**DIRECTIONS**
Using the entries that follow, write out the line containing "Add Jordans Frusli bars to the basket", the line containing "Task: Select New JUnit 3 test radio", and every line between them, exactly and nothing else.

**INFORMATION GIVEN**
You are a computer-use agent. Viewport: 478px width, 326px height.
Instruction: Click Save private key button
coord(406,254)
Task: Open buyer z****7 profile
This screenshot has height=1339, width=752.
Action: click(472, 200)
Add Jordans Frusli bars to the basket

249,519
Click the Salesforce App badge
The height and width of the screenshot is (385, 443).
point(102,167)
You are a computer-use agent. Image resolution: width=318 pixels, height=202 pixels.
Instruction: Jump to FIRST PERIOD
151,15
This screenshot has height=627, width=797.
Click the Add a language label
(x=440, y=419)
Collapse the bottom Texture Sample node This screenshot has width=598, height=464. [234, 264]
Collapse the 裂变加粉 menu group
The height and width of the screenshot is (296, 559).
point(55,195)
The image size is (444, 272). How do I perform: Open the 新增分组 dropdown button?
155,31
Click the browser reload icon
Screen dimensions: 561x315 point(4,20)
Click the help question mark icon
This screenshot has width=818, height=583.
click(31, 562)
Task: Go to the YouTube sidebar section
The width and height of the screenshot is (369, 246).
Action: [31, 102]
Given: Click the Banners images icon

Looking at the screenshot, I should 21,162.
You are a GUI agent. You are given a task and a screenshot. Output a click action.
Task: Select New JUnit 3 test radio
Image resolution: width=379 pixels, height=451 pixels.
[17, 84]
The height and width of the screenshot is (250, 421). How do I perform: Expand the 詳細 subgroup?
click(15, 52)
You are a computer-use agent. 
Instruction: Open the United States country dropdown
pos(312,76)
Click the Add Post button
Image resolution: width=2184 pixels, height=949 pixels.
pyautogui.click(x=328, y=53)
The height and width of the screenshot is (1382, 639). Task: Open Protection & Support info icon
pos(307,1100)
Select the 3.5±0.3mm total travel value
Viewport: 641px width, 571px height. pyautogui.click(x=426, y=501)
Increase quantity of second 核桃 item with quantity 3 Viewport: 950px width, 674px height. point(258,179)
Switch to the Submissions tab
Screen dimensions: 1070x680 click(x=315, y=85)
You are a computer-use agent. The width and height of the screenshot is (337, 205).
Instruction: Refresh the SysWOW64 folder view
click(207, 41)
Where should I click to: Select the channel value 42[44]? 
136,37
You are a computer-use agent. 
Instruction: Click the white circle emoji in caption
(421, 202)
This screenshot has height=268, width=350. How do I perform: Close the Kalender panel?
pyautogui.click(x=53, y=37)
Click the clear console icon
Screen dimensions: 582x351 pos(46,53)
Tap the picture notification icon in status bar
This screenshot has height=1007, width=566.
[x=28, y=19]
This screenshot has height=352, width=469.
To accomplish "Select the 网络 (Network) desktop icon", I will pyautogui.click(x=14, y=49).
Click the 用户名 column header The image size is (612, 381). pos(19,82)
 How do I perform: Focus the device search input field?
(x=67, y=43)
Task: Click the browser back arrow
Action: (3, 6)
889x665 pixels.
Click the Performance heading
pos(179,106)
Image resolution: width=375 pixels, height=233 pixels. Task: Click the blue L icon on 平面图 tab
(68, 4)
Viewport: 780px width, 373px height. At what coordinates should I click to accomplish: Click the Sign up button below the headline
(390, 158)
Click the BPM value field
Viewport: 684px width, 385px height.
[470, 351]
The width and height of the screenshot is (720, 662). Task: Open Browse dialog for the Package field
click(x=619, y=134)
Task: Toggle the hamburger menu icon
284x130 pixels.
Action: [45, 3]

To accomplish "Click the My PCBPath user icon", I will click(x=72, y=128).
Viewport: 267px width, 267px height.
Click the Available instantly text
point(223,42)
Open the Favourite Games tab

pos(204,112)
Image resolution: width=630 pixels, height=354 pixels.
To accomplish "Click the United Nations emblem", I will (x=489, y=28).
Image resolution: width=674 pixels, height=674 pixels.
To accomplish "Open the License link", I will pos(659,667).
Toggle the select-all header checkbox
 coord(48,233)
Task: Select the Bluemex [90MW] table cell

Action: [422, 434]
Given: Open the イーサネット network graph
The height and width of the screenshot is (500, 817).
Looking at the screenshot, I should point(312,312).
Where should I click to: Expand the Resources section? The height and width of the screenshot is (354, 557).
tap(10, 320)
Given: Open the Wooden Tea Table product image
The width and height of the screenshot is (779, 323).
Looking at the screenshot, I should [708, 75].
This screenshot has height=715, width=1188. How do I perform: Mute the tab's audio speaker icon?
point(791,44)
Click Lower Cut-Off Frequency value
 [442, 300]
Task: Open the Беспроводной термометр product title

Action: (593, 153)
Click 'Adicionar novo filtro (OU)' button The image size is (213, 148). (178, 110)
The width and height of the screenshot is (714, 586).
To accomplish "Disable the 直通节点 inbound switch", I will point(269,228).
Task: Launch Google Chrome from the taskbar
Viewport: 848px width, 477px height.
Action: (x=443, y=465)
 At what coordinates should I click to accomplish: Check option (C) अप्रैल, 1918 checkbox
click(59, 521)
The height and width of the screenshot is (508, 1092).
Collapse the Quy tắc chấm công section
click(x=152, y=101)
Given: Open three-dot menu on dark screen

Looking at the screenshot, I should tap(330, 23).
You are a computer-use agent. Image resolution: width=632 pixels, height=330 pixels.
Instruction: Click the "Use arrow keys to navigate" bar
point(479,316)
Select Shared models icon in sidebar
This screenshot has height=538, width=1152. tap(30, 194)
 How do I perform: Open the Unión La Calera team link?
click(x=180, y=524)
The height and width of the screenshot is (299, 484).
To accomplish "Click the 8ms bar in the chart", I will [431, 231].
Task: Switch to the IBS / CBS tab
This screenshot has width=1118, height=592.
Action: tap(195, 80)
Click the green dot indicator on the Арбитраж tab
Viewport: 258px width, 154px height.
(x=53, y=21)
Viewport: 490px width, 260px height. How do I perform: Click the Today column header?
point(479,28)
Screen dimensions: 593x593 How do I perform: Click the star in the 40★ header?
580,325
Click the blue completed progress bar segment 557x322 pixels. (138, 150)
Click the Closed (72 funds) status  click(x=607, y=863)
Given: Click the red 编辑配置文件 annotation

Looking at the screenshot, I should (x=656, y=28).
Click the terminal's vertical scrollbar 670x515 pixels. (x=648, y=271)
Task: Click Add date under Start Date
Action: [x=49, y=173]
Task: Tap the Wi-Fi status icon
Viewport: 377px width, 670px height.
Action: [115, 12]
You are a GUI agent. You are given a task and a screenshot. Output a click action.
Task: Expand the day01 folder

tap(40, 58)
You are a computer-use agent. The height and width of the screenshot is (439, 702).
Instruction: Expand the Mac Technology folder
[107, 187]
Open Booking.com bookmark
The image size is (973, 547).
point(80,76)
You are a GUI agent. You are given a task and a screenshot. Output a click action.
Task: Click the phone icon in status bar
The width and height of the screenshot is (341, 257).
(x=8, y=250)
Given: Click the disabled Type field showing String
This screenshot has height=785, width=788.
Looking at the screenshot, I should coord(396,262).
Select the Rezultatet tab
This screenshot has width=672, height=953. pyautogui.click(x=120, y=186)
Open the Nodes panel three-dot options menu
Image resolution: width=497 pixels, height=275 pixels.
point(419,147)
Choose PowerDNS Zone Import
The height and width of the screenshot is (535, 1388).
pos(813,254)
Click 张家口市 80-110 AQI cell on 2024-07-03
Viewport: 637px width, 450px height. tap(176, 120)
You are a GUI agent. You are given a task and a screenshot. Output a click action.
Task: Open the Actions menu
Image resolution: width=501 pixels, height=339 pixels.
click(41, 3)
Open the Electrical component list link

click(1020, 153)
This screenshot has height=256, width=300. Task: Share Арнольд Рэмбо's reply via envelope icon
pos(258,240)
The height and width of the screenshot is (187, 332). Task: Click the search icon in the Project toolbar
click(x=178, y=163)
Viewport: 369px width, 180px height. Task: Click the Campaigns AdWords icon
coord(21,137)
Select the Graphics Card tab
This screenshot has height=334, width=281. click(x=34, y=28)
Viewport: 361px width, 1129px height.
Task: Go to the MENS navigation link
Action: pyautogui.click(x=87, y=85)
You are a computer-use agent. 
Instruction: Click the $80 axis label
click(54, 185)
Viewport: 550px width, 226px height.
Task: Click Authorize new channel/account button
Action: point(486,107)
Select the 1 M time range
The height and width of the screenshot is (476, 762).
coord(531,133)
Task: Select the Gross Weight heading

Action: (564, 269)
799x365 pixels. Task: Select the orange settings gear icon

**EXERCISE RESPONSE**
Add Jordans Frusli bars to the basket

249,519
Click the Salesforce App badge
The height and width of the screenshot is (385, 443).
point(102,167)
You are a computer-use agent. Image resolution: width=318 pixels, height=202 pixels.
Instruction: Jump to FIRST PERIOD
151,15
This screenshot has height=627, width=797.
Click the Add a language label
(x=440, y=419)
Collapse the bottom Texture Sample node This screenshot has width=598, height=464. [234, 264]
Collapse the 裂变加粉 menu group
The height and width of the screenshot is (296, 559).
point(55,195)
The image size is (444, 272). How do I perform: Open the 新增分组 dropdown button?
155,31
Click the browser reload icon
Screen dimensions: 561x315 point(4,20)
Click the help question mark icon
This screenshot has width=818, height=583.
click(31, 562)
Task: Go to the YouTube sidebar section
The width and height of the screenshot is (369, 246).
Action: [31, 102]
Given: Click the Banners images icon

Looking at the screenshot, I should 21,162.
You are a GUI agent. You are given a task and a screenshot. Output a click action.
Task: Select New JUnit 3 test radio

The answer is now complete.